In the lines below, look for "agent". Copy each line where it appears.

Records shown -
-------------------------

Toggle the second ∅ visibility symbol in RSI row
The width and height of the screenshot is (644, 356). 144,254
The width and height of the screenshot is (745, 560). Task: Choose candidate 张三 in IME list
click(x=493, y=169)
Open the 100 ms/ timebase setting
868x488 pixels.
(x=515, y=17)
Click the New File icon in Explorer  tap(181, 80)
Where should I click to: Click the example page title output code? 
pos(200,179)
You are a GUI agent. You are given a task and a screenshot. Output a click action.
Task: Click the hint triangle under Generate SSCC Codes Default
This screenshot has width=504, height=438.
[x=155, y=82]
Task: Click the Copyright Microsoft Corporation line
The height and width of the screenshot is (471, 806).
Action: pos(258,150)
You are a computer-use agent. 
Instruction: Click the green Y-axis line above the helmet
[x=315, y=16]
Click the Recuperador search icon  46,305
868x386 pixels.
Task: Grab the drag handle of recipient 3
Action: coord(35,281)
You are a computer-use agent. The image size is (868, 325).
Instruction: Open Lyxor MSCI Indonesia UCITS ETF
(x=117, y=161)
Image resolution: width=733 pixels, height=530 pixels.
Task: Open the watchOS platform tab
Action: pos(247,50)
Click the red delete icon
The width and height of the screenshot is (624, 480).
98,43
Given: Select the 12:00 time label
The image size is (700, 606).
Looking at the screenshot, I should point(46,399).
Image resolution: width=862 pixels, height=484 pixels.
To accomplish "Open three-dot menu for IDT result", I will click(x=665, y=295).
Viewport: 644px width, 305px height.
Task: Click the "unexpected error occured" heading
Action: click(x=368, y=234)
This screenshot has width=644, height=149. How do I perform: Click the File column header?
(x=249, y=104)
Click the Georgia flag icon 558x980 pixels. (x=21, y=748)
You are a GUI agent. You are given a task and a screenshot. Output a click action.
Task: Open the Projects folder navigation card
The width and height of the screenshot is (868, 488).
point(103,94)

-------------------------

Response area -
You are a GUI agent. You are given a task and a screenshot. Output a click action.
You are a computer-use agent. 
You are a computer-use agent. The image size is (868, 325).
You are a GUI agent. You are given a task and a screenshot. Output a click action.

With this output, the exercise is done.